• [Passage given]:
──────

2021-11-12 09:59:26

by Vincent Guittot

[permalink] [raw]
Subject: [PATCH 0/2] avoid spurious blocked load update

This patchset is a follow up of :
https://lore.kernel.org/lkml/[email protected]/

It ensures that newly idle load balance will not kick the update of
blocked load if it skips the load balance because avg_idle is too short.
It also makes sure that rq->next_balance doesn't go in the past when
updated.

Tim Chen (1):
sched: sched: Fix rq->next_balance time updated to earlier than
current time

Vincent Guittot (1):
sched/fair: skip newidle update stats

kernel/sched/fair.c | 25 ++++++++++++++++++++-----
1 file changed, 20 insertions(+), 5 deletions(-)

--
2.17.1



2021-11-12 09:59:33

by Vincent Guittot

[permalink] [raw]
Subject: [PATCH 1/2] sched/fair: skip newidle update stats

In case we skip the newly idle LB entirely or we abort it because we are
going to exceed the avg_idle, we have to make sure to not start an update
of the blocked load when entering idle

Signed-off-by: Vincent Guittot <[email protected]>
---
kernel/sched/fair.c | 18 ++++++++++++++----
1 file changed, 14 insertions(+), 4 deletions(-)

diff --git a/kernel/sched/fair.c b/kernel/sched/fair.c
index 13950beb01a2..a162b0ec8963 100644
--- a/kernel/sched/fair.c
+++ b/kernel/sched/fair.c
@@ -10861,7 +10861,7 @@ static int newidle_balance(struct rq *this_rq, struct rq_flags *rf)
int this_cpu = this_rq->cpu;
u64 t0, t1, curr_cost = 0;
struct sched_domain *sd;
- int pulled_task = 0;
+ int pulled_task = 0, early_stop = 0;

update_misfit_status(NULL, this_rq);

@@ -10898,8 +10898,16 @@ static int newidle_balance(struct rq *this_rq, struct rq_flags *rf)
if (!READ_ONCE(this_rq->rd->overload) ||
(sd && this_rq->avg_idle < sd->max_newidle_lb_cost)) {

- if (sd)
+ if (sd) {
update_next_balance(sd, &next_balance);
+
+ /*
+ * We skip new idle LB because there is not enough
+ * time before next wake up. Make sure that we will
+ * not kick NOHZ_NEWILB_KICK
+ */
+ early_stop = 1;
+ }
rcu_read_unlock();

goto out;
@@ -10918,8 +10926,10 @@ static int newidle_balance(struct rq *this_rq, struct rq_flags *rf)

──────

• [Provided information]:
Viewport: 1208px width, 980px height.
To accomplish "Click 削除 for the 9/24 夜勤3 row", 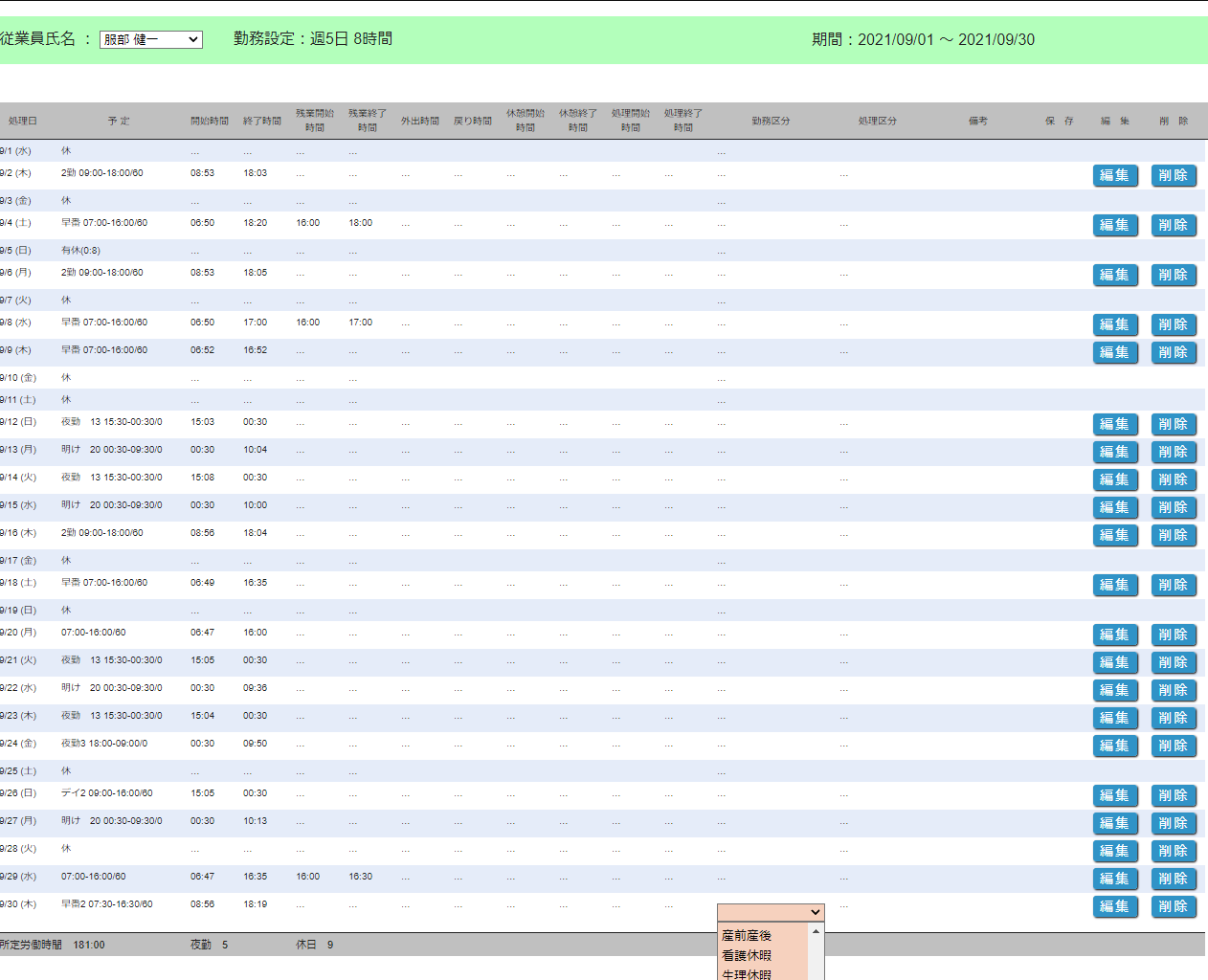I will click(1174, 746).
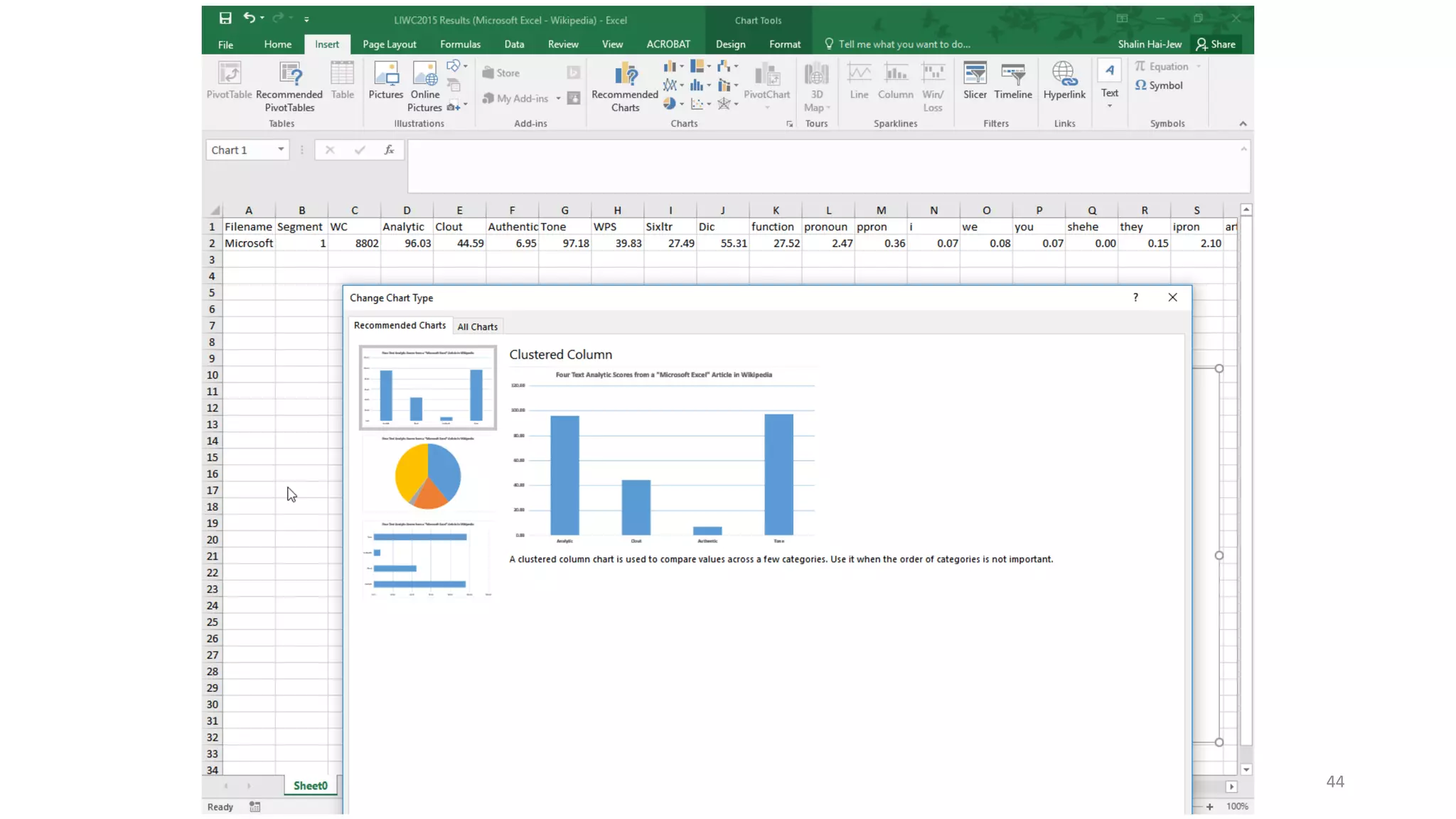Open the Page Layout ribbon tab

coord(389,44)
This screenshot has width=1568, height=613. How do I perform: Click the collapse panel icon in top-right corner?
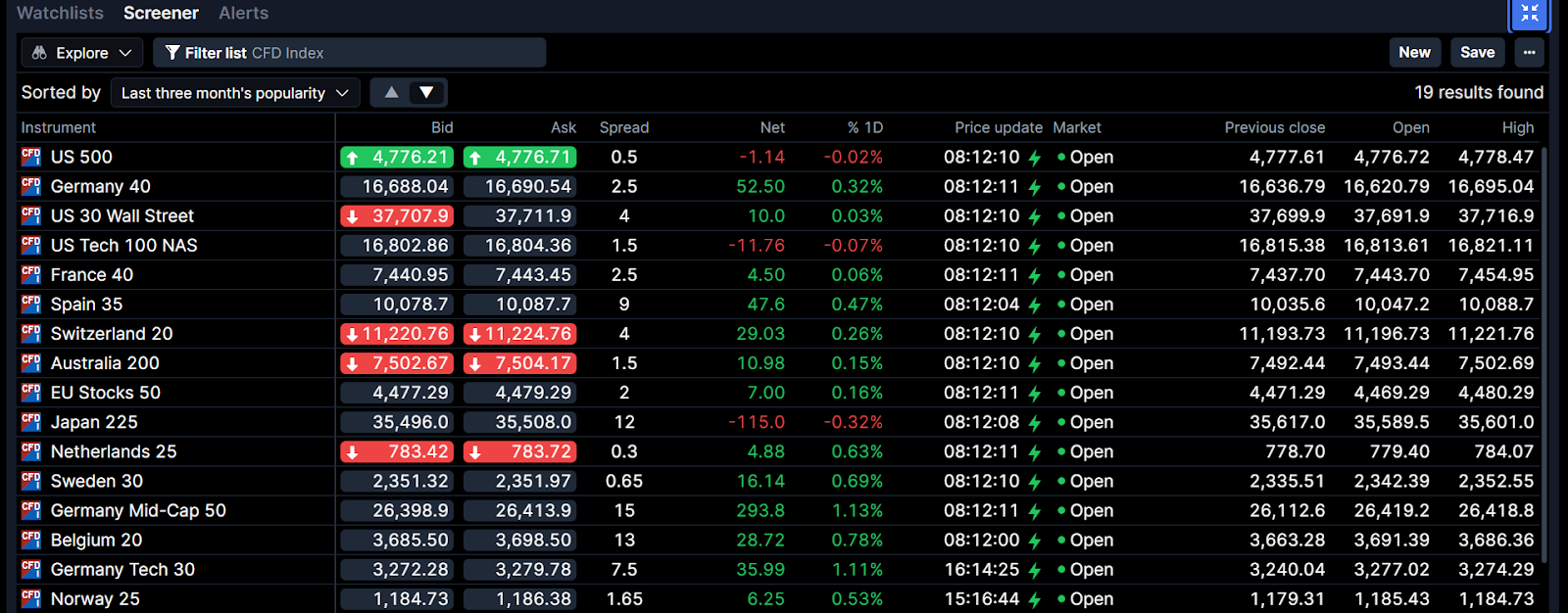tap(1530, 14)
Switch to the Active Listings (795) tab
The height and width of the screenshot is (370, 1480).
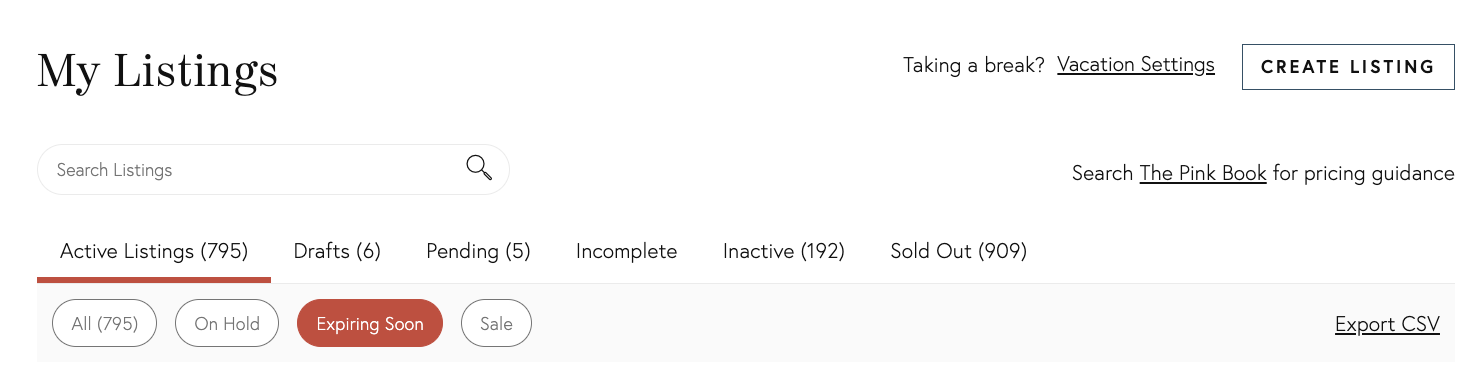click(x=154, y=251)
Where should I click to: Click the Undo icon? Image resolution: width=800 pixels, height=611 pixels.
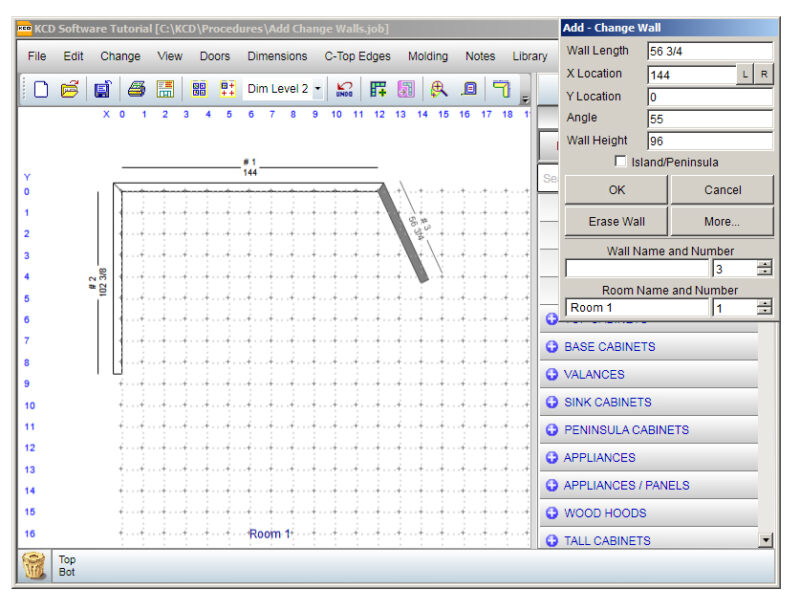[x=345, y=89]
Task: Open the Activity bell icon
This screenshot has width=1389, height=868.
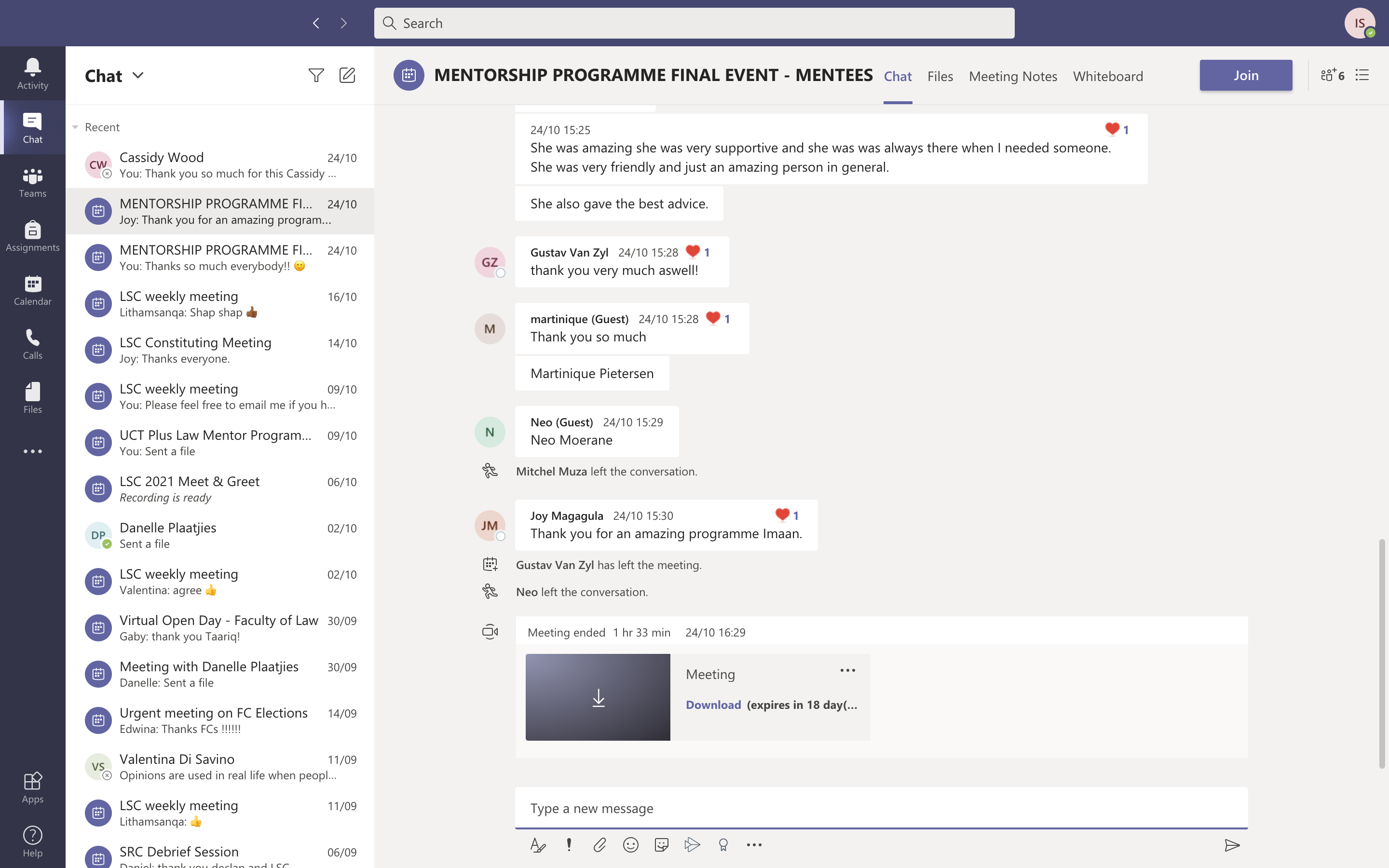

──────

• [Directive A]:
In the scheduler patch thread, who wrote the patch that keeps rq->next_balance from being set earlier than the current time?
• [Directive B]:
Quote the stretch of the scheduler patch thread from "This patchset is" through "is too short.".

• [Written answer A]:
Tim Chen

• [Written answer B]:
This patchset is a follow up of :
https://lore.kernel.org/lkml/[email protected]/

It ensures that newly idle load balance will not kick the update of
blocked load if it skips the load balance because avg_idle is too short.